NASA test-launches Orion spaceship set to take humans to Mars

Orion has finally blasted off into space from Cape Canaveral on one of NASA’s most important missions for decades - after Thursday’s botched attempt, defying Friday weather forecasts that meant there was only a 40 percent chance of take-off.

Some three hours into the flight, Orion reached its peak altitude of 3,604 miles from earth and is now on its way home and is expected to splash down in the Pacific Ocean soon.

Orion lifted off aboard a huge Delta IV heavy rocket at 07:05 ET (12:05 GMT) and will orbit the Earth twice before splashing down in the Pacific Ocean off Mexico some four hours later.

The Delta IV has 2 million pounds of thrust at liftoff and will propel Orion into orbit at a height of 3,609 miles above the Earth. Orion will then separate from the rocket for its reentry back into the atmosphere.

"I think it's a big day for the world, for people who know and like space," NASA Administrator Charles Bolden said during a NASA Television interview shortly before launch.

The spacecraft will reenter the atmosphere at 20,000 mph, which will heat up its thermal protection system to 2,200 degrees Celsius. Once inside the Earth’s atmosphere, it will slow to a sedate 17 mph, supported by large parachutes.

One of the principal purposes of the unmanned test flight is to make sure all this technology works. Orion will be loaded with 1,000 sensors to record and monitor all aspects of the flight.

Thursday’s test flight was aborted at the last minute because of high winds and sluggish fuel valves on Delta’s huge boosters. There was also a rogue boat which had found its way into the waters close to the Cape Canaveral launch site which was deemed to pose a hazard.

Orion was built by a joint venture between Lockheed Martin and Boeing known as the United Launch Alliance and was designed to take astronauts into deep space, including to Mars.

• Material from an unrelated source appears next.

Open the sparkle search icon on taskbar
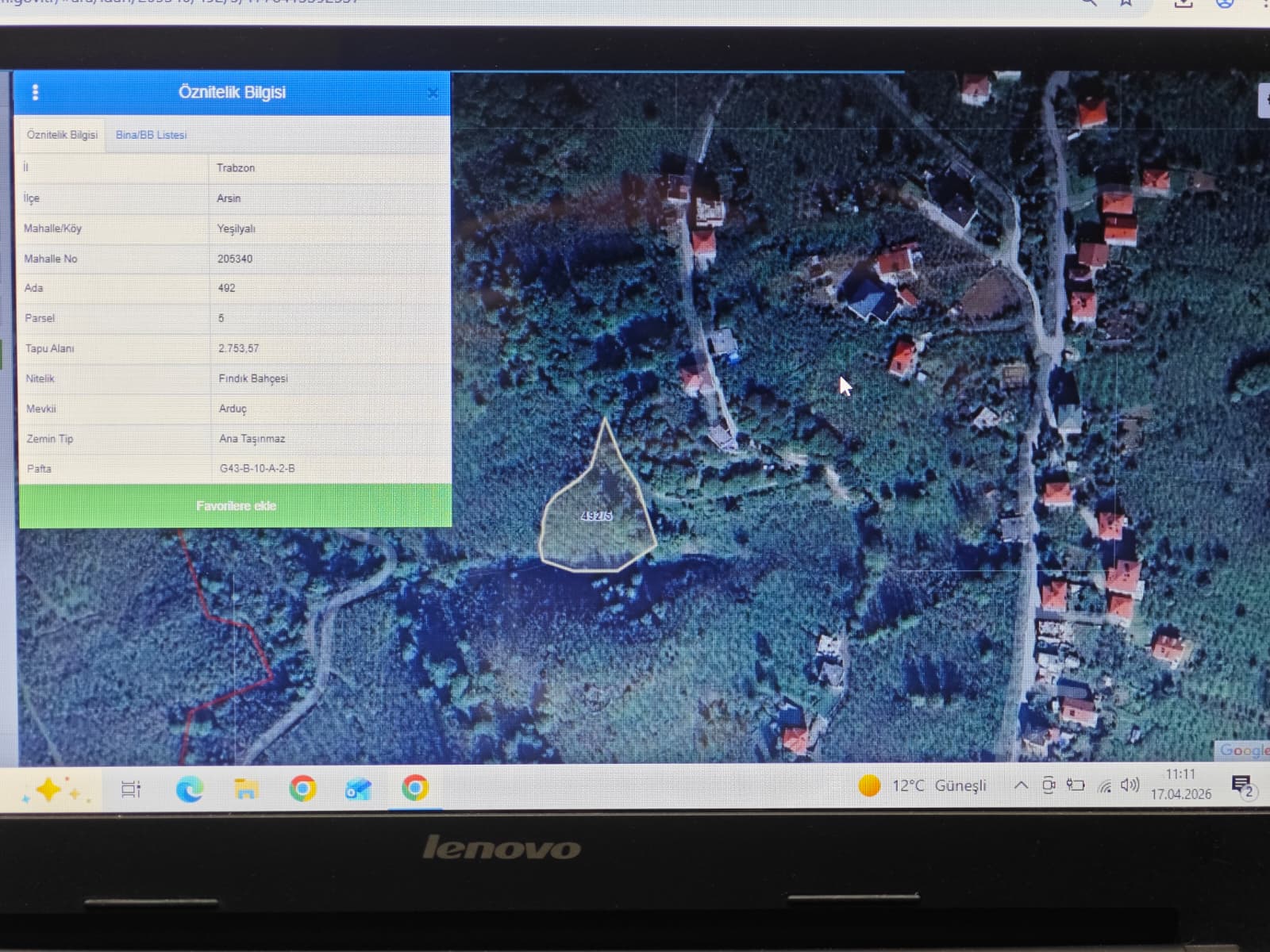 [51, 790]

The mission is one of the most important project for NASA in decades. The space agency’s last manned expedition beyond earth was the final Apollo flight in 1972.

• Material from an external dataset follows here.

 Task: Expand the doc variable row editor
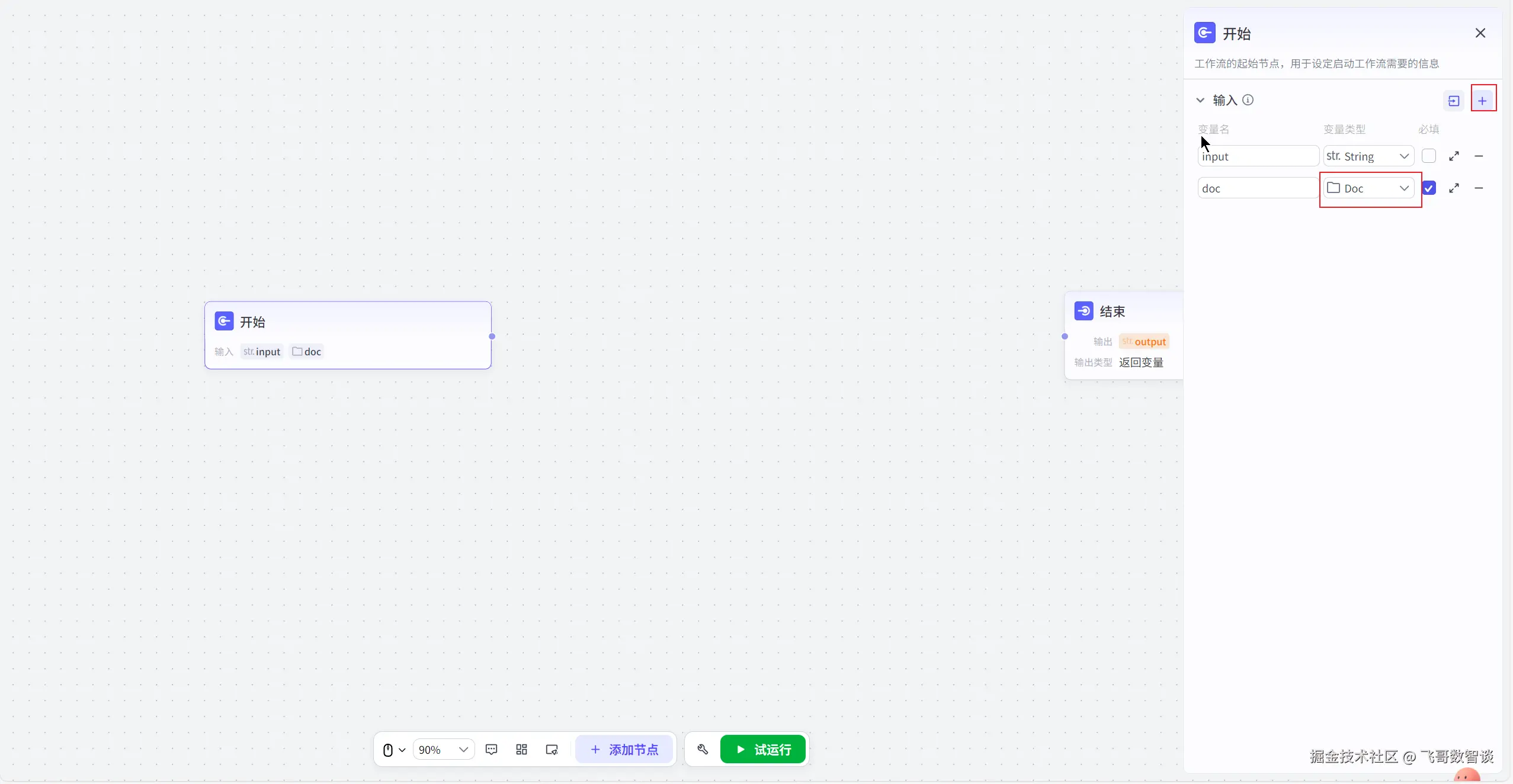point(1454,188)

"Part of me hopes that everything is perfect," Mark Geyer, NASA Orion Program manager said during the news conference about the $370 million Exploration Flight Test 1 (EFT-1) mission.

NASA video still

"We land, high fives, everybody has a great time, but really, in a flight test like this, if there are subtleties in how the vehicle behaves with the environments, or subtleties with how systems actually behave with one another during flight, my hope it that we find that on this test flight."

The second Orion flight is not expected until late 2017 or 2018, when another unmanned capsule is set to ascend atop NASA's new megarocket, still under development, called the Space Launch System (SLS).

If both tests are successful, NASA plans to put astronauts aboard Orion in 2021 for deep-space exploration. But the primary plan is to use Orion for getting humans to asteroids and Mars by the 2030s.

The mission is also an example of the increasing role of private companies in space exploration and will in part be an evaluation of the future of private firm’s involvement in space.